Stored items

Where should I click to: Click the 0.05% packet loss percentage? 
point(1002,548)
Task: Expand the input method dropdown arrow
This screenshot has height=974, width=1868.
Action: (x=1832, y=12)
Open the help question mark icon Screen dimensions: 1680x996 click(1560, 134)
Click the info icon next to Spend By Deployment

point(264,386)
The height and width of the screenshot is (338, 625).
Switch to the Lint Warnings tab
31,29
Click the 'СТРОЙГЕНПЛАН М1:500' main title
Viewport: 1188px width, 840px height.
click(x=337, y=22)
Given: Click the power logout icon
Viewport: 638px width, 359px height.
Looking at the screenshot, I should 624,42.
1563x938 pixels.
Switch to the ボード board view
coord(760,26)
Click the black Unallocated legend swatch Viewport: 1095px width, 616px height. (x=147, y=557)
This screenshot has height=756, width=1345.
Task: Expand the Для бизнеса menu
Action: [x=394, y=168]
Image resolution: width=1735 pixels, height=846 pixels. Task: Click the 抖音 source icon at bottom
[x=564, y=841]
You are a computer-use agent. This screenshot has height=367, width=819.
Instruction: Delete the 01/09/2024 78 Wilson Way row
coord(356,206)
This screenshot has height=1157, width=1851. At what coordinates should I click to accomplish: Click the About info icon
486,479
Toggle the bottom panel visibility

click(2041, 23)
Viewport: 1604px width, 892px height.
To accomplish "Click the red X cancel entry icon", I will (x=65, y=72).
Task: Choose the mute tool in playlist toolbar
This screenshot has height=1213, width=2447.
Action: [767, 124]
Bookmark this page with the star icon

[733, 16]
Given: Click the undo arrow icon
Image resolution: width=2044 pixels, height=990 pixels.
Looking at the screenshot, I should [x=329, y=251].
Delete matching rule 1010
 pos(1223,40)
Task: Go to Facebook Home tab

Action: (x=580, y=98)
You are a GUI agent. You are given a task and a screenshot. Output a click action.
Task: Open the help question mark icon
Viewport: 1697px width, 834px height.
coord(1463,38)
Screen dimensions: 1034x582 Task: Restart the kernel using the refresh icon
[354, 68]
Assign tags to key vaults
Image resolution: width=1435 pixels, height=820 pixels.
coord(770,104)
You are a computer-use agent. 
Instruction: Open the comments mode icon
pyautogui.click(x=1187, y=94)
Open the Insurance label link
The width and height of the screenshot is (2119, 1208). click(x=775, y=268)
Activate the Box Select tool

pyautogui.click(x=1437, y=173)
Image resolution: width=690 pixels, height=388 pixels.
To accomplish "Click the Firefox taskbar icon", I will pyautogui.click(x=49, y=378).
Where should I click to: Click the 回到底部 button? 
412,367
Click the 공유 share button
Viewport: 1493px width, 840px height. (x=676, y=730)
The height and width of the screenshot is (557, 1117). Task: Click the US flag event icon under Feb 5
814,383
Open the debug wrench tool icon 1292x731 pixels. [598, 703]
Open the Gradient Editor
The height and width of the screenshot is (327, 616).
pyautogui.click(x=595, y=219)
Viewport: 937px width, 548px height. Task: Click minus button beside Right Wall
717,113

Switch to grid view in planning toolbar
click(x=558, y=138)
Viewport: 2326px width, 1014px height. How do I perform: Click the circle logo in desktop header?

EXERCISE:
Retype all the data, changing nothing.

SOLUTION TO THIS EXERCISE:
Where should I click to: Click the 0.05% packet loss percentage? 
point(1002,548)
Task: Expand the input method dropdown arrow
This screenshot has height=974, width=1868.
Action: (x=1832, y=12)
Open the help question mark icon Screen dimensions: 1680x996 click(1560, 134)
Click the info icon next to Spend By Deployment

point(264,386)
The height and width of the screenshot is (338, 625).
Switch to the Lint Warnings tab
31,29
Click the 'СТРОЙГЕНПЛАН М1:500' main title
Viewport: 1188px width, 840px height.
click(x=337, y=22)
Given: Click the power logout icon
Viewport: 638px width, 359px height.
Looking at the screenshot, I should 624,42.
1563x938 pixels.
Switch to the ボード board view
coord(760,26)
Click the black Unallocated legend swatch Viewport: 1095px width, 616px height. (x=147, y=557)
This screenshot has height=756, width=1345.
Task: Expand the Для бизнеса menu
Action: [x=394, y=168]
Image resolution: width=1735 pixels, height=846 pixels. Task: Click the 抖音 source icon at bottom
[x=564, y=841]
You are a computer-use agent. This screenshot has height=367, width=819.
Instruction: Delete the 01/09/2024 78 Wilson Way row
coord(356,206)
This screenshot has height=1157, width=1851. At what coordinates should I click to accomplish: Click the About info icon
486,479
Toggle the bottom panel visibility

click(2041, 23)
Viewport: 1604px width, 892px height.
To accomplish "Click the red X cancel entry icon", I will (x=65, y=72).
Task: Choose the mute tool in playlist toolbar
This screenshot has height=1213, width=2447.
Action: [767, 124]
Bookmark this page with the star icon

[733, 16]
Given: Click the undo arrow icon
Image resolution: width=2044 pixels, height=990 pixels.
Looking at the screenshot, I should [x=329, y=251].
Delete matching rule 1010
 pos(1223,40)
Task: Go to Facebook Home tab

Action: (x=580, y=98)
You are a GUI agent. You are given a task and a screenshot. Output a click action.
Task: Open the help question mark icon
Viewport: 1697px width, 834px height.
coord(1463,38)
Screen dimensions: 1034x582 Task: Restart the kernel using the refresh icon
[354, 68]
Assign tags to key vaults
Image resolution: width=1435 pixels, height=820 pixels.
coord(770,104)
You are a computer-use agent. 
Instruction: Open the comments mode icon
pyautogui.click(x=1187, y=94)
Open the Insurance label link
The width and height of the screenshot is (2119, 1208). click(x=775, y=268)
Activate the Box Select tool

pyautogui.click(x=1437, y=173)
Image resolution: width=690 pixels, height=388 pixels.
To accomplish "Click the Firefox taskbar icon", I will pyautogui.click(x=49, y=378).
Where should I click to: Click the 回到底部 button? 
412,367
Click the 공유 share button
Viewport: 1493px width, 840px height. (x=676, y=730)
The height and width of the screenshot is (557, 1117). Task: Click the US flag event icon under Feb 5
814,383
Open the debug wrench tool icon 1292x731 pixels. [598, 703]
Open the Gradient Editor
The height and width of the screenshot is (327, 616).
pyautogui.click(x=595, y=219)
Viewport: 937px width, 548px height. Task: Click minus button beside Right Wall
717,113

Switch to grid view in planning toolbar
click(x=558, y=138)
Viewport: 2326px width, 1014px height. How do I perform: Click the circle logo in desktop header?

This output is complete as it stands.